Rainn Wilson (FB/IG/TW: @RAINNWILSON, SOULPANCAKE.COM) is best known for playing Dwight Schrute on NBC’s Emmy-winning TV show The Office. He has also acted in Super, Cooties, Juno, Monsters vs. Aliens, and The Rocker, among other movies. He co-founded SoulPancake, a media company that seeks to tackle life’s big questions. He’s a board member of the Mona Foundation and co-founded Lidè Haiti, an educational initiative in rural Haiti that empowers young, at-risk women through the arts. He is the author of The Bassoon King.
Spirit animal: Sloth
For those of you who’d love to kick me in the face, Rainn saved you the trouble. Just search “Rainn Wilson kicking Tim Ferriss in the face.” Long story.
• What advice would you give your 30-year-old self?

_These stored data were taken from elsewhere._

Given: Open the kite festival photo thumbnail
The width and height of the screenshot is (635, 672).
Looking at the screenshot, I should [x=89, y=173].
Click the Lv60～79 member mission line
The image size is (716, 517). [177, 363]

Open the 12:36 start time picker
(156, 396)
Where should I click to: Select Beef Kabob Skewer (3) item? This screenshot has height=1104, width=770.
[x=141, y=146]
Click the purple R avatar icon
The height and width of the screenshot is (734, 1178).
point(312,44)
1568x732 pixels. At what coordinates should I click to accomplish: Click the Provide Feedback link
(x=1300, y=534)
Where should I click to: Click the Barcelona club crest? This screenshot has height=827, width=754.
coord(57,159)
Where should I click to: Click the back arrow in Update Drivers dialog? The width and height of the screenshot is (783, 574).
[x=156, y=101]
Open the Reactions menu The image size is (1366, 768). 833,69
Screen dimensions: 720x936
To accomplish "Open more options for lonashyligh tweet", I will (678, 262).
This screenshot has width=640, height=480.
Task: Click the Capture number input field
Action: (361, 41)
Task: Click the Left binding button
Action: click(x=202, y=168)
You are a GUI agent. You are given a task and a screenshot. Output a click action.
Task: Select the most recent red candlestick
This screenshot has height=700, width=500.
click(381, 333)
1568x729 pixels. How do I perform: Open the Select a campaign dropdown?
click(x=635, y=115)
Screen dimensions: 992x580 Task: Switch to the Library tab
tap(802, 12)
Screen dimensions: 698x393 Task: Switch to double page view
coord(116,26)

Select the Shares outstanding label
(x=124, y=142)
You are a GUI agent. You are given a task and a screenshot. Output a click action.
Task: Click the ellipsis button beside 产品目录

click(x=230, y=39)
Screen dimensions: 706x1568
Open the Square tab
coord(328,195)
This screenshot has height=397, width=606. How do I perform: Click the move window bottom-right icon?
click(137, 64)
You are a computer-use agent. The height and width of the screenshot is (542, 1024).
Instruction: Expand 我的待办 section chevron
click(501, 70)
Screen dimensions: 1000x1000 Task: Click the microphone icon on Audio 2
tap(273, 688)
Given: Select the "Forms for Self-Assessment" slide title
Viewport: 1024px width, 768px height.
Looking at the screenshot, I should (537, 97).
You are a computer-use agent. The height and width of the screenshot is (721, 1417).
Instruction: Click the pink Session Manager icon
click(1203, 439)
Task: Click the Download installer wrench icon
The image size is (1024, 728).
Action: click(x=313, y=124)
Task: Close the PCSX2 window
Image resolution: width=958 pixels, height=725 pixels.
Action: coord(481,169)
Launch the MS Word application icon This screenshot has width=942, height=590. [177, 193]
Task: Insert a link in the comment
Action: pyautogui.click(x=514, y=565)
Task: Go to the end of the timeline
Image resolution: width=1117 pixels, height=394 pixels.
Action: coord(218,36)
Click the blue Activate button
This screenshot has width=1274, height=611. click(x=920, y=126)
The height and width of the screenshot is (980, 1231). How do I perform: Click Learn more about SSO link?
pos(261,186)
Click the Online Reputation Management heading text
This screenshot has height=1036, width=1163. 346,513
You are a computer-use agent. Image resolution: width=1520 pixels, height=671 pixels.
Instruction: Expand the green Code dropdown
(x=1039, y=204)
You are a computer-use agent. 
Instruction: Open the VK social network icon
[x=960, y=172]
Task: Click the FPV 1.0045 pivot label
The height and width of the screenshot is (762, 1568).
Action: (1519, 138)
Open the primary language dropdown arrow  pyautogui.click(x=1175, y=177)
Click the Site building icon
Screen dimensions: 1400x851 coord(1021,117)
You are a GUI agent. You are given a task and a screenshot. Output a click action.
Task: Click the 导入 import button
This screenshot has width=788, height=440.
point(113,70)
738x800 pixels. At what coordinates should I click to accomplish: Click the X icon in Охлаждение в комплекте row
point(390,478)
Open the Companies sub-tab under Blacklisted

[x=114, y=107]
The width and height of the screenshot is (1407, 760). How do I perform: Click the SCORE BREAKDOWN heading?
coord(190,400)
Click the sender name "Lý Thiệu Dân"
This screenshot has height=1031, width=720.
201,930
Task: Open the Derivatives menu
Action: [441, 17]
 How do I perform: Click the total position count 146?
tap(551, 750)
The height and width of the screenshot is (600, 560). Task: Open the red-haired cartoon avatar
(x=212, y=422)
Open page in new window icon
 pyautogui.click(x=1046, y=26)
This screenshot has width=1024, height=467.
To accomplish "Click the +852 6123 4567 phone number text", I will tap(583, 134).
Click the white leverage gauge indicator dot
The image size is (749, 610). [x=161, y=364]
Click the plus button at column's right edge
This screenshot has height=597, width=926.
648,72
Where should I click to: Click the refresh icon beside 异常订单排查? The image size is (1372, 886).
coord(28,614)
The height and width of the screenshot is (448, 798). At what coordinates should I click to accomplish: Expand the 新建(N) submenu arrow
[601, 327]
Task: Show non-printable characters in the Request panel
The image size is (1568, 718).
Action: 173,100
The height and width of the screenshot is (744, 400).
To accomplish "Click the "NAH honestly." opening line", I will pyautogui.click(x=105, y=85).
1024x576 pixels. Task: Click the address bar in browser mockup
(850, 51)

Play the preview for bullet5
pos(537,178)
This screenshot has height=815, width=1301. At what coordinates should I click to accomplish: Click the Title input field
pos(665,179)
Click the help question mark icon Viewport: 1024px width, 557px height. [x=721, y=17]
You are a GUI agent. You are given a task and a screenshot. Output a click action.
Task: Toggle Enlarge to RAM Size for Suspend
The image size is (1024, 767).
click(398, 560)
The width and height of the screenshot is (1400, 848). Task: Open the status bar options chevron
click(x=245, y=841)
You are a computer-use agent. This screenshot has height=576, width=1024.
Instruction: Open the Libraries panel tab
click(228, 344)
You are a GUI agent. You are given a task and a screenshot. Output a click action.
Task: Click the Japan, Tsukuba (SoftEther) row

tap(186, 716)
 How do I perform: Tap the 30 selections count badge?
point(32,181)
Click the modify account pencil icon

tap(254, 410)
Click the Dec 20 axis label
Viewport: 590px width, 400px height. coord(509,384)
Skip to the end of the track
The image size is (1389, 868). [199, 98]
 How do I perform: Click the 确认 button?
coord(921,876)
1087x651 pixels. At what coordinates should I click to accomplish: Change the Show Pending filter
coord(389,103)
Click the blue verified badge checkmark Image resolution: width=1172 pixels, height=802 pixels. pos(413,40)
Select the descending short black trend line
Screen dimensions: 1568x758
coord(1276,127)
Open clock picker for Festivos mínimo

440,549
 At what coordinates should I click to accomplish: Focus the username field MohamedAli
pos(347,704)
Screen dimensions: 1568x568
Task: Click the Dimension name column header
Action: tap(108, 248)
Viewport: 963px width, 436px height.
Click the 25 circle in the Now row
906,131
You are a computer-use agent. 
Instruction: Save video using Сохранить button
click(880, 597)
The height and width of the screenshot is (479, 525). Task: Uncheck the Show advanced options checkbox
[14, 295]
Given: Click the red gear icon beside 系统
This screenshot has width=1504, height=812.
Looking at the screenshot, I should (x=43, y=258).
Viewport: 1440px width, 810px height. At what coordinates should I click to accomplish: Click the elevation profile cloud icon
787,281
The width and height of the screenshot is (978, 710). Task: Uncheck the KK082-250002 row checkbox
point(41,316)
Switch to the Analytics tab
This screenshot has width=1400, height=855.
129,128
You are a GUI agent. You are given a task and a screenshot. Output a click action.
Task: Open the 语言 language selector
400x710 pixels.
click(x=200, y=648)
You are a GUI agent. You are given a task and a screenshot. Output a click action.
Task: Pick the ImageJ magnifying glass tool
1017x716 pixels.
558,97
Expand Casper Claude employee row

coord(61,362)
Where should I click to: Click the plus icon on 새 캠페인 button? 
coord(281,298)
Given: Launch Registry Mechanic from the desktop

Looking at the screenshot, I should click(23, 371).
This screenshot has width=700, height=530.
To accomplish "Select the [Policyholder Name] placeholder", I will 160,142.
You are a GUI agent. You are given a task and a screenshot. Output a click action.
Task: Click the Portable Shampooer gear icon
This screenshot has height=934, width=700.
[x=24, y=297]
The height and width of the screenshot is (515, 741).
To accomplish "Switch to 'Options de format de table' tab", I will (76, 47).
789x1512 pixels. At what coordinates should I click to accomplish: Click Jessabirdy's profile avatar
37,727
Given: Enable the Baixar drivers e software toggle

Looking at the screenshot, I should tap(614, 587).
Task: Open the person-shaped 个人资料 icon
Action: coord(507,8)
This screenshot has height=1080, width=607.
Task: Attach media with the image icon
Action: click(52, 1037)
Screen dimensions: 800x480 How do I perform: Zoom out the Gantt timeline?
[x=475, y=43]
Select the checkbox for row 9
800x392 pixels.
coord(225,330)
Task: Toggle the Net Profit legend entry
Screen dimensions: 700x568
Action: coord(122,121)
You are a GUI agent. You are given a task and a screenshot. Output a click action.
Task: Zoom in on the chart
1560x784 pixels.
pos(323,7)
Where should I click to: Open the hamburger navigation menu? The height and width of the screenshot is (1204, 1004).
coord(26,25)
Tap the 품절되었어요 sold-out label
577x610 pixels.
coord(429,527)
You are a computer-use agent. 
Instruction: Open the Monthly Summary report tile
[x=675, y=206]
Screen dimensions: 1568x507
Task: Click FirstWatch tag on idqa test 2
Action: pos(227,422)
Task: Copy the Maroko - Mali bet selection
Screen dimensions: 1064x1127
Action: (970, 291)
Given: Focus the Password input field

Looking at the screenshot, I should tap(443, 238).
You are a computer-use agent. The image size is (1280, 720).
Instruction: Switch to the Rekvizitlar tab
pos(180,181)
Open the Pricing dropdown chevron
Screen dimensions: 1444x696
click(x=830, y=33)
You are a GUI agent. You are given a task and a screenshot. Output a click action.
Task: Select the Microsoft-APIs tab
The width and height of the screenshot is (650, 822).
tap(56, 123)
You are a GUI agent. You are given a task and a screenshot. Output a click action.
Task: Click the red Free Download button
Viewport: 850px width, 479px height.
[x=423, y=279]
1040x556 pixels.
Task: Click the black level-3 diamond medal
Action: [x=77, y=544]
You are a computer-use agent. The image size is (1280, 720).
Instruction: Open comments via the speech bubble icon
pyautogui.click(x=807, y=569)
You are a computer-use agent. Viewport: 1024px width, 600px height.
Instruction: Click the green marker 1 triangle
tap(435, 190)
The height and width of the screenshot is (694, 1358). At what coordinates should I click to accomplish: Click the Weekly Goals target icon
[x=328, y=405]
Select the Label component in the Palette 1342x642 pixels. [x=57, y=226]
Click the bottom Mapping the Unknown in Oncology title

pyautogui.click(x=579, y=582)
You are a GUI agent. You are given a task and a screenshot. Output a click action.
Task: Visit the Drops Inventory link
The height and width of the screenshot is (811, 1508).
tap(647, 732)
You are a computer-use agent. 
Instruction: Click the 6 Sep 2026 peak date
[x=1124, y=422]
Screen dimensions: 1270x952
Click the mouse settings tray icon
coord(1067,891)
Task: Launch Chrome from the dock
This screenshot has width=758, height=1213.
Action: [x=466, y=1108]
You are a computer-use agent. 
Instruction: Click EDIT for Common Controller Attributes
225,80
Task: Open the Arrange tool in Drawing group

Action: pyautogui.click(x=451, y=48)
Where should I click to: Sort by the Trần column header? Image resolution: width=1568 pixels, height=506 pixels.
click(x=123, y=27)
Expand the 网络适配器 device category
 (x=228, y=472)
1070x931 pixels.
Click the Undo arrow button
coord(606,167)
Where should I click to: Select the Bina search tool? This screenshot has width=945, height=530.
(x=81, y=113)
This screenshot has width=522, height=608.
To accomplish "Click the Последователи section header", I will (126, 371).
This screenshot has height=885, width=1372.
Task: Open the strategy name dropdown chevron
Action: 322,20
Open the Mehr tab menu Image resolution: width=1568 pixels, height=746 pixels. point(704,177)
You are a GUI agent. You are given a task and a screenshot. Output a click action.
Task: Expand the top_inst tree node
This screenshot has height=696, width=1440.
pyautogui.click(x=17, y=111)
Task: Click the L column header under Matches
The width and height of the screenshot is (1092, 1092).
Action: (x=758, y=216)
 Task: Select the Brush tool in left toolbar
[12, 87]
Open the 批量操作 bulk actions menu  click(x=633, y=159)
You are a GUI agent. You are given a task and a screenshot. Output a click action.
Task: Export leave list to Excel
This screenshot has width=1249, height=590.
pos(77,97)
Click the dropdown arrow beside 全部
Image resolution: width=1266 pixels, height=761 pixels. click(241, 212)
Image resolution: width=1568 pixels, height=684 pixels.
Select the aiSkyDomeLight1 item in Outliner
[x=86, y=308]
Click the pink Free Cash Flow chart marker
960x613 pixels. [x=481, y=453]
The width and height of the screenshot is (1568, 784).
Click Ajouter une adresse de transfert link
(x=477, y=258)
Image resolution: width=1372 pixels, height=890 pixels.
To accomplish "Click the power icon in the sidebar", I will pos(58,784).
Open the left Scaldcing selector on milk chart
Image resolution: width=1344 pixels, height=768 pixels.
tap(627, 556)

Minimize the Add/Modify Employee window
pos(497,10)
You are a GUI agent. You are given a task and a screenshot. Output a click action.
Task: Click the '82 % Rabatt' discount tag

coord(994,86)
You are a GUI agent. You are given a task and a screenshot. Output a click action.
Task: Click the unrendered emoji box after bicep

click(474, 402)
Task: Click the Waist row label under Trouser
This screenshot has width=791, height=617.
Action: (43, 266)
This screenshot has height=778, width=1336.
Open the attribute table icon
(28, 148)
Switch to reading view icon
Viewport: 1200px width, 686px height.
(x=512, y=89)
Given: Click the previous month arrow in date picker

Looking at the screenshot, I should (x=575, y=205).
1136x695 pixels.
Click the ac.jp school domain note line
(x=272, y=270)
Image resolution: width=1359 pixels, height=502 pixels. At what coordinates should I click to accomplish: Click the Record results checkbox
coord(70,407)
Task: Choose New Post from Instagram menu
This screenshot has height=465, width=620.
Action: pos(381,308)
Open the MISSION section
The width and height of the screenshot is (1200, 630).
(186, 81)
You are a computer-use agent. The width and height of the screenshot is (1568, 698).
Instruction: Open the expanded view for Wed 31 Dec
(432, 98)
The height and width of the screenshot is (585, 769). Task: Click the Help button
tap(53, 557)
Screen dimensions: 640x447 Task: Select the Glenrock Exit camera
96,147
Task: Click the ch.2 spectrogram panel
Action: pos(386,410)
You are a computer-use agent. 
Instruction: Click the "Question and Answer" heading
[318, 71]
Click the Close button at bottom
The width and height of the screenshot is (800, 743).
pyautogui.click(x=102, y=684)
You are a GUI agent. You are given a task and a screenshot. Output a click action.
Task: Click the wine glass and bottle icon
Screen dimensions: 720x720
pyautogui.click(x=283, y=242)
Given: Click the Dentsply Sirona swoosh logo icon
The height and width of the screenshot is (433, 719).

“At 30, I was a starving New York theater actor, just going around trying to get acting work, and barely making $17 grand a year doing theater. I did a bunch of side jobs. I was a ‘man with a van’—I had a moving company. I think what I would talk to myself about is, ‘You have to believe in your capacity.’ You have to believe that your capacity is greater than you could probably imagine. To me, this is a kind of divine question. God has given us talents and faculties, and it’s up to us to discover them, expand them to their maximum, and use them for maximum service in the world. I had a lot more capacity at 30 than I thought. I thought of myself as, ‘Well, I could get some acting work and maybe I could do an occasional guest spot on Law and Order and make enough money to just get by as an actor, so I don’t have to drive this damn moving van.’ That was the extent of where my imagination was for myself. So I would just say, ‘Believe in yourself more deeply. You’re bigger than that. Dream bigger,’ I would say.”
This was extremely refreshing to hear from Rainn, as I often feel the same:
“I’m in my head a lot, and it kind of sucks…. So there are certain tools that I have to use to get by. I’ve learned in my life that there are certain things I have to do to just be out of my head and get to normal. I’m not talking about being really supereffective. Just to get to normal, I have to do meditation, I have to do some exercise. If I can get into nature, great. If I can play some tennis, better, and acting is that same way. Acting, rehearsing, playing characters, these are the things that get me out of my head and out of analyzing every goddamn thing that comes down the pike and leaves me miserable and making really bad choices.”
As Oscar Wilde is thought to have said, “Be yourself. Everyone else is taken”:
“I was cast in a Broadway show when I was about 29 or 30 years old. It was my first Broadway show, and I sucked. I bombed. Again, I was very in my head. I was very stuck, cerebral, and stiff. I couldn’t get out of it, and I tried and I tried, but I was just terrible at the part.
“But after I finished that show, I thought: ‘You know what, fuck it. I’m never doing that again…. I can’t. Life is too short. I’m too miserable, and I’ve got to be me as an actor. I have to bring who I really am as a human to my acting. So I’m offbeat and I’m odd. I’m a weirdo. I buy shirts at the thrift store, and this is who I am, and this is who I have to be.’ It really changed me as an actor and as an artist…. I never would have had the success that I had in L.A. and on TV and film in doing odd characters if I hadn’t gone through that terrible, terrible ordeal.”
• Any final thoughts?
“I don’t want to sound like a pretentious asshole, but I would ask people to dig deeper. We can make the world a better place. We can ask more of ourselves. We can do more for others. I think that our life is a journey…. Dig deep on your journey and the world will benefit from it.”